Monday, 8 July 2013

Orvana Minerals says revised production schedule at EVBC keeps miner on track for full year output guidance

Toronto-based Orvana Minerals Corp (TSE:ORV) said that an alternative production schedule at its main El Valle-Boinas/Carles (EVBC) mine in northern Spain as a result of a hoist incident reported last month has allowed it to maintain its output forecast for the year following record production in its fiscal third quarter. 
For the three months to June 30, the company reported a record 18,500 ounces of gold production at the Spanish gold-copper mine, as well as more than 1.9 million pounds of copper and 58,800 ounces of silver. 
This compares with total production, which includes output from both the EVBC and its UMZ mine in Bolivia, of 18,144 ounces of gold in the previous second quarter,  as well as 3.9 milion pounds of copper and 191,374 ounces of silver. 
In June alone, the EVBC mine generated 5,890 ounces of gold, over 687,000 pounds of copper and 21,793 ounces of silver, according to Orvana's statement released Monday.
The company said it completed an alternative production schedule at the Spanish property in response to a hoist incident last month, with the new plan including the use of ramp haulage for Boinas skarns -- the methodology used prior to the hoist system becoming operational -- as well as greater oxide mining at the Boinas mine and an increase in overall production at the Carles mine. 
The revised schedule will allow the miner to maintain its full year output guidance of 75,000 ounces of gold from its EVBC and UMZ mines. 
"We are pleased with the revised production schedule from EVBC using ramp haulage and we fully expect to meet our overall fiscal 2013 production guidance," said interim president and CEO of Orvana, Michael Winship, in the release Monday. 
The company said that government authorities have released the hoist site at Boinas, with Orvana tasked with developing a detailed recovery plan. Insurance adjusters have visited the site, and an internal investigation is ongoing. 
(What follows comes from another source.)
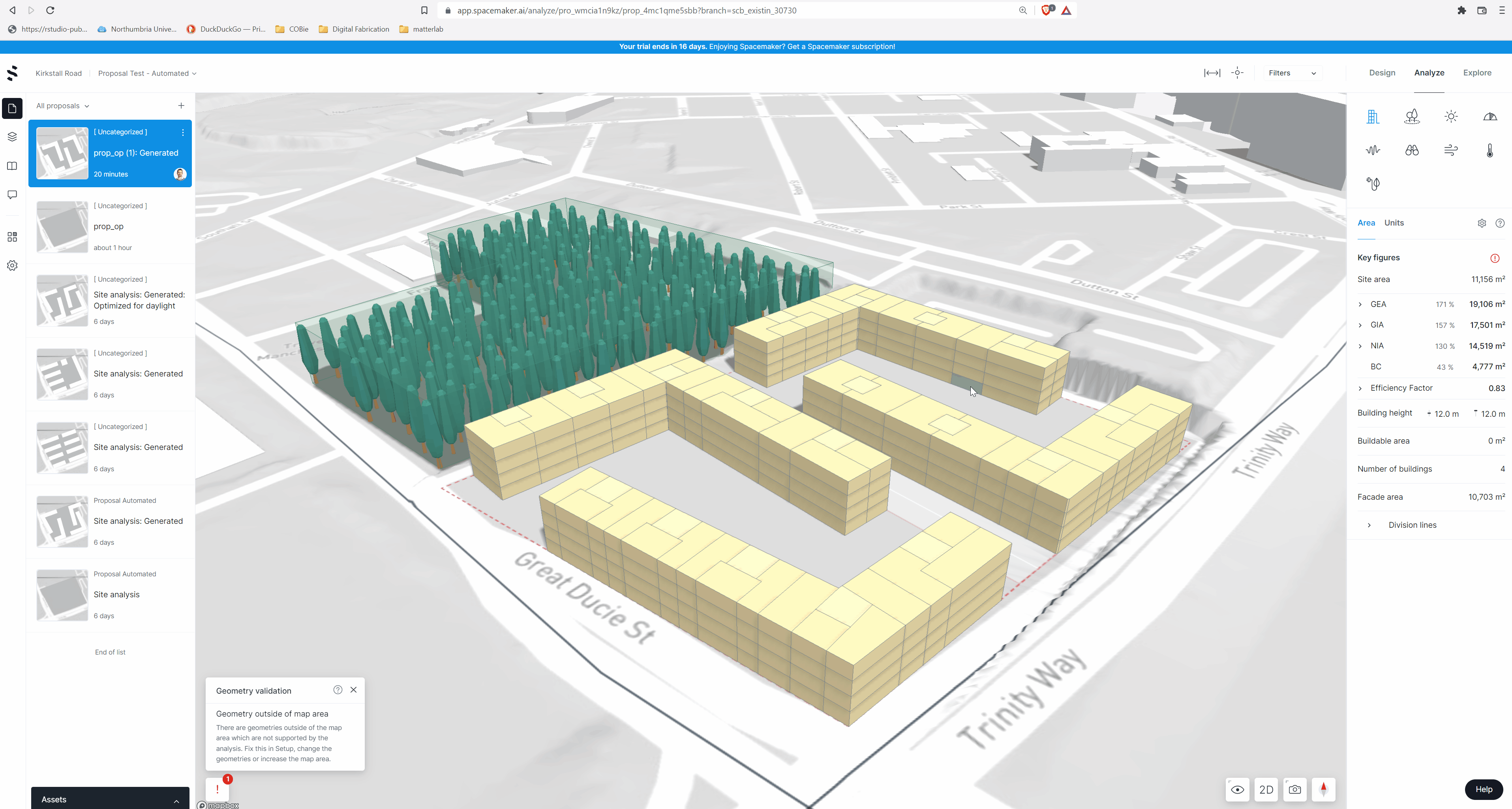1512x809 pixels.
Task: Open the Filters dropdown
Action: [x=1291, y=73]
In late June, Orvana reported that a fully loaded skip overran the safety interlocks in the headframe, and that the hoisting rope broke, with the skip dropping to shaft bottom damaging the loading pocket. 
International shaft and hoist expert contractors and consultants have been to the site as part of the internal investigation, Orvana said, who are expected to provide recommendations on the shaft recovery. 
The company expects it will take about four to six months to repair the shaft at an estimated cost of $2.5 to $3.5 million. It says it does not have any reason to believe that the costs will not be covered by insurance. 
Orvana remains focused on increasing its cash flow and production and is reviewing ways to keep operating and capital costs down given the recent metal price volatility. It also recently secured the Safe Dams permit for its Copperwood copper project in Michigan, with a feasibility study underway at the property. 
Shares of the company advanced two pennies in early deals Monday, to 41.5 cents.